On May 15, 2009, Obot, whose judicial victory had been frustrated by the HAGF, returned to the federal high court asking it to declare that Aondoakaa had abused the office of HAGF and desecrated the independence and authority of the judiciary. On June 1, 2010, the federal high court in Calabar decided in his favour, lamenting that “the hallowed office of the HAGF has been gradually desecrated and put into disrepute with the likes of [Mr. Aondoakaa] being appointed and occupying it. It is meant for learned eminent members of the bar and not for political charlatans, jobbers or latter-day praise singers/converts….”
On September 3, 2015, the court of appeal affirmed that judgment of the high court with the hope that “that office [of HAGF] should never again be occupied by individuals of such poor quality as [Mr Aondoakaa]”. The court of appeal went further and invited the Nigerian Bar Association (NBA) “to subject [Mr Aondoakaa] to its appropriate disciplinary processes.” In his appeal to the supreme court, Mr Aondoakaa did not deny what he did but claimed that he only acted as an adviser in the letters he wrote and that the recipients were at liberty to disregard his opinion. The supreme court made short shrift of Aondoakaa’s chicanery. Describing his conduct as “reprehensible”, “reckless” and “unbecoming of the occupant of such an exalted office,” the court accused him of violating rule 30 of the rules of professional conduct (RPC) in the legal profession which requires every lawyer to refrain from doing “any act or conduct….in any manner that may obstruct, delay or adversely affect the administration of justice”.
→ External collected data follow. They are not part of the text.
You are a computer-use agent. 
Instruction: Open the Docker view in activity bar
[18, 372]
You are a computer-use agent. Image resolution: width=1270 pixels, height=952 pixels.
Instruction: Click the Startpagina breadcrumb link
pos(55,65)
Aondoakaa is the latest in a squalid list of senior advocates of Nigeria (SANs), whose mission appears to be to bring the supposed quality mark of Nigeria’s legal profession into inspired disrepute. Other SANs whose misconduct has recently received high judicial attention include Joseph Nwobike and Kunle Kalejaiye.
If the supreme court has decided that Aondoakaa is unfit for public office, then, that order strips him of the rank of SAN. The LPPC which awards the rank is a statutory body and those who attain it are sworn in at the supreme court, a public institution. So, SAN is a public office.
The Body of Senior Advocates (BOSAN), as the self-regarding coven of SANs is called, has proved itself to be unwilling and unable to or uninterested in bringing to account those among its members whom the federal high court colourfully described as “charlatans and jobbers”.
The rest of the Nigerian Bar watches with wonderment and young lawyers particularly now aspire with an overwhelming sense of desperation to join this coven, safe in the assurance that it will sanctify them as witches and wizards of professional impunity. To fully reflect its current evolution, it may be time for the body to upgrade its name to Body of Senior Advocates of Whatever (BOSAW).